» **GIVEN REQUEST**
Change every "Select" to "Choose" in the lines of each item below, keeping the rest the same, and leave the pictures out of your answer.
════════════════════
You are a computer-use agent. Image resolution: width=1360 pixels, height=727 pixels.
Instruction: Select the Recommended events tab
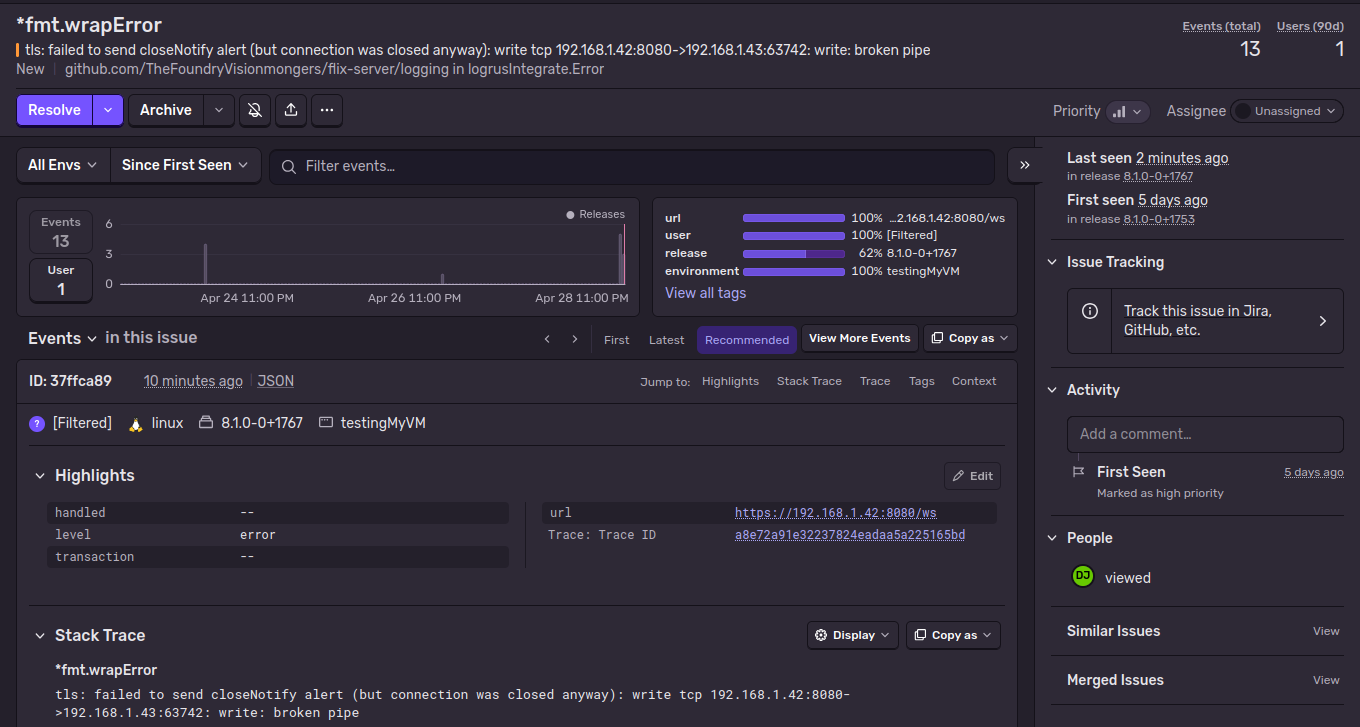click(747, 339)
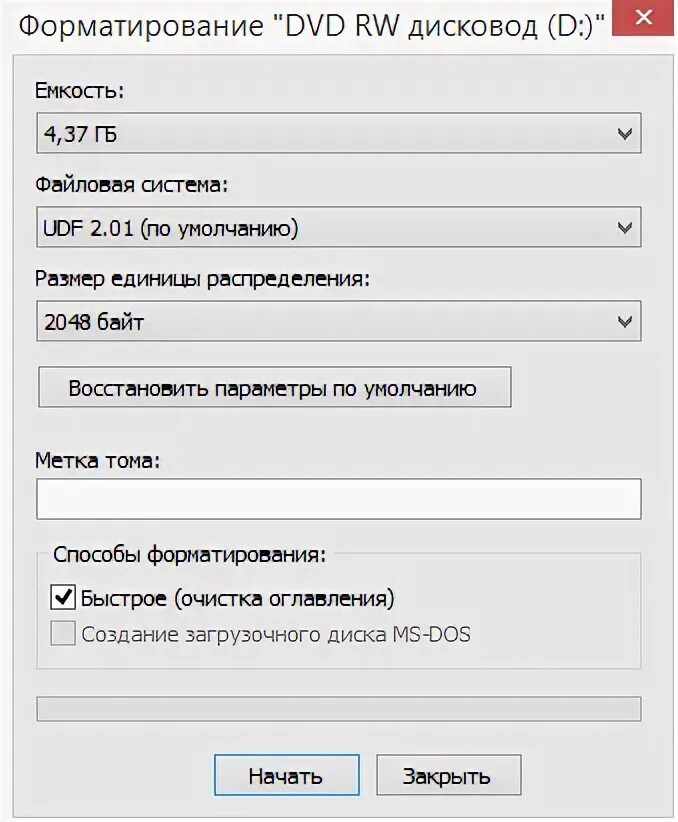Viewport: 678px width, 822px height.
Task: Click the formatting progress bar
Action: [339, 709]
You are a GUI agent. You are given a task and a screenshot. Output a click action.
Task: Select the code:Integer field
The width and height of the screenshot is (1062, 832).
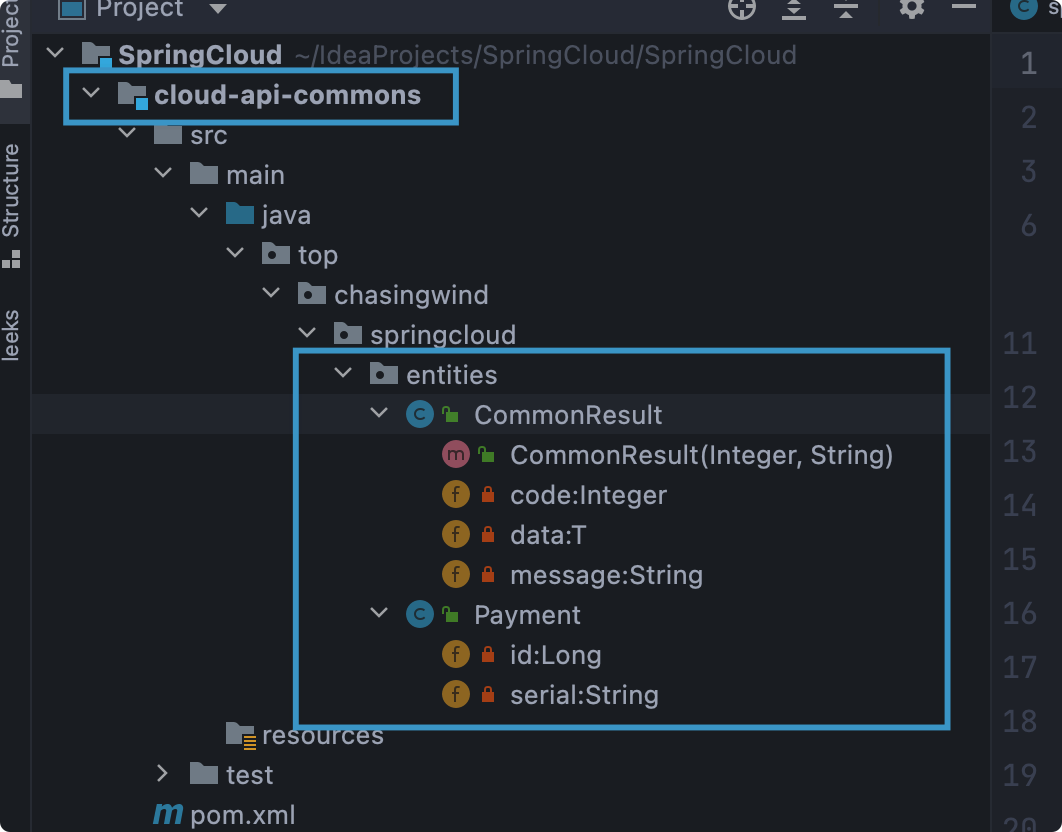(x=588, y=495)
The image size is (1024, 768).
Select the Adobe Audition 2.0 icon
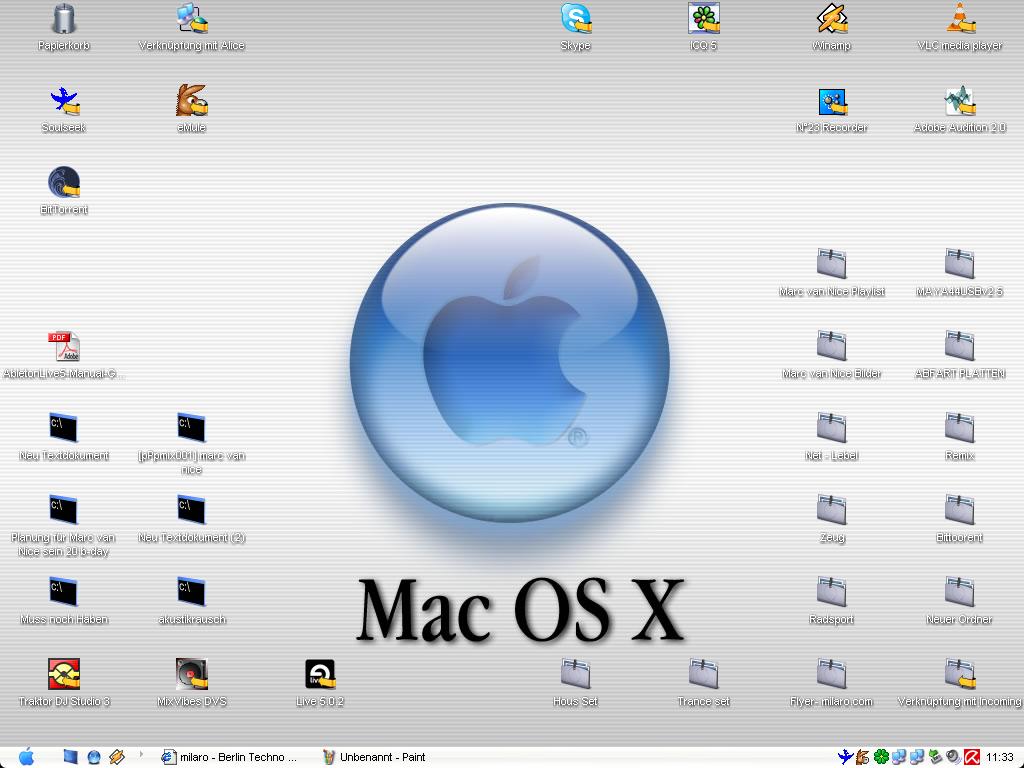(x=959, y=101)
════════════════════
» **ANSWER TO THE EXERCISE**
You are a computer-use agent. Image resolution: width=1360 pixels, height=727 pixels.
Instruction: Choose the Recommended events tab
click(747, 339)
Viewport: 678px width, 822px height.
Task: Click the formatting progress bar
Action: [339, 709]
You are a GUI agent. You are given a task and a screenshot. Output a click action.
Task: Choose the code:Integer field
The width and height of the screenshot is (1062, 832).
(x=588, y=495)
The image size is (1024, 768).
Choose the Adobe Audition 2.0 icon
(x=959, y=101)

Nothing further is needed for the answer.